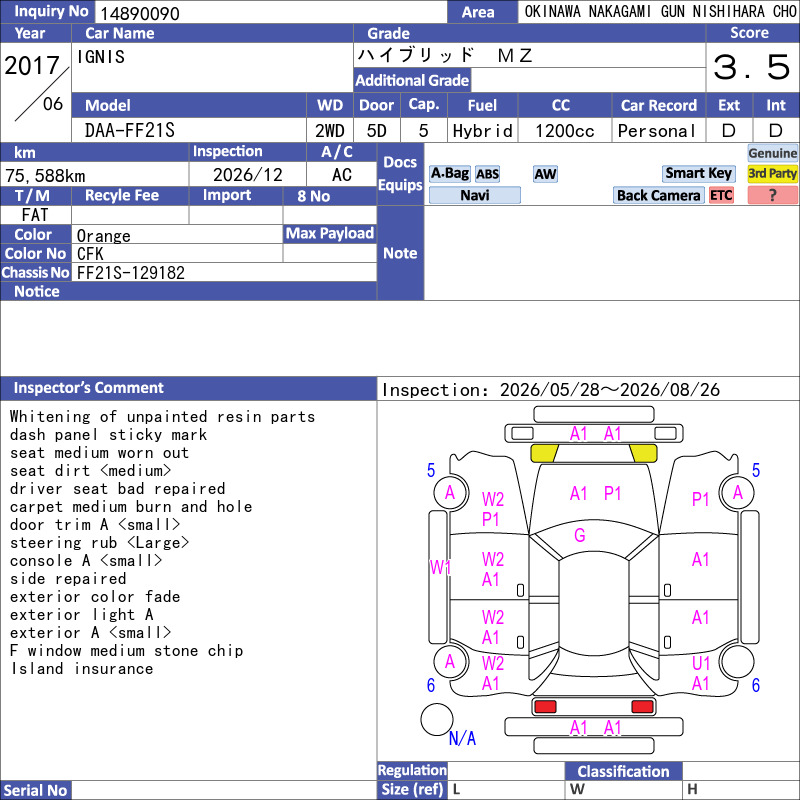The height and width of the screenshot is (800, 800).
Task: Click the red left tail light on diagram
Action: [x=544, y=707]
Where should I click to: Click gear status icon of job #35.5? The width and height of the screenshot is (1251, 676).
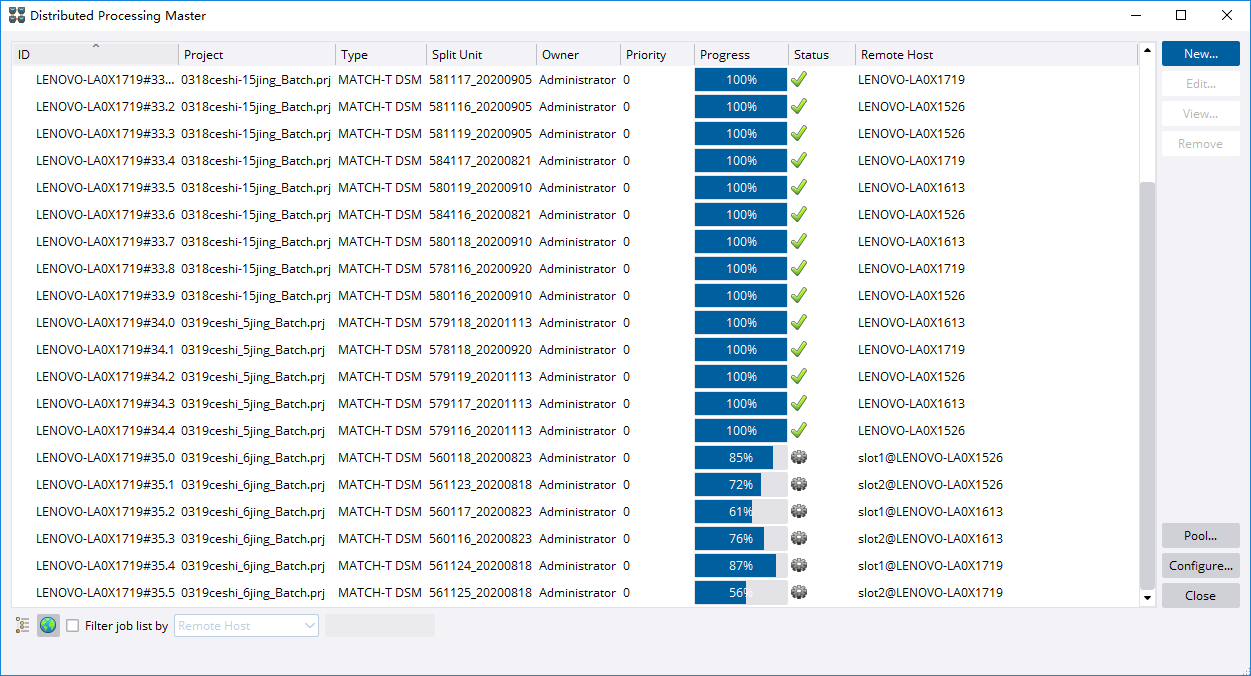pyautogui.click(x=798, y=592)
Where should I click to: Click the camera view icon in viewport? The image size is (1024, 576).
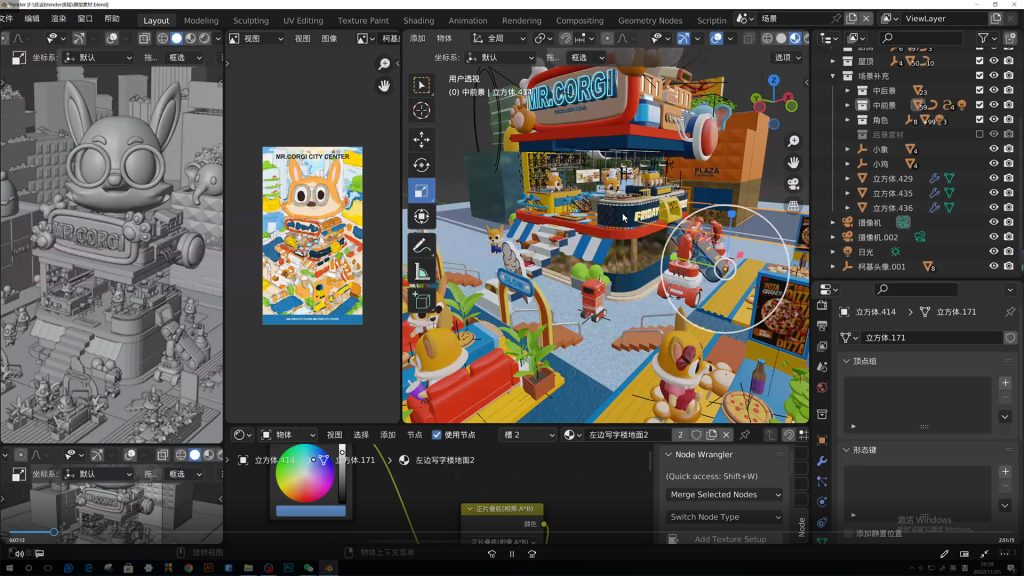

*Task details*. Needed here is only the span from the line with "Where should I click to: Click gear" through the last line of the entries, copied exactly with both ends and without pictures.

*Result for this task*.
Where should I click to: Click gear status icon of job #35.5? The width and height of the screenshot is (1251, 676).
pyautogui.click(x=798, y=592)
Where should I click to: Click the camera view icon in viewport? The image size is (1024, 576).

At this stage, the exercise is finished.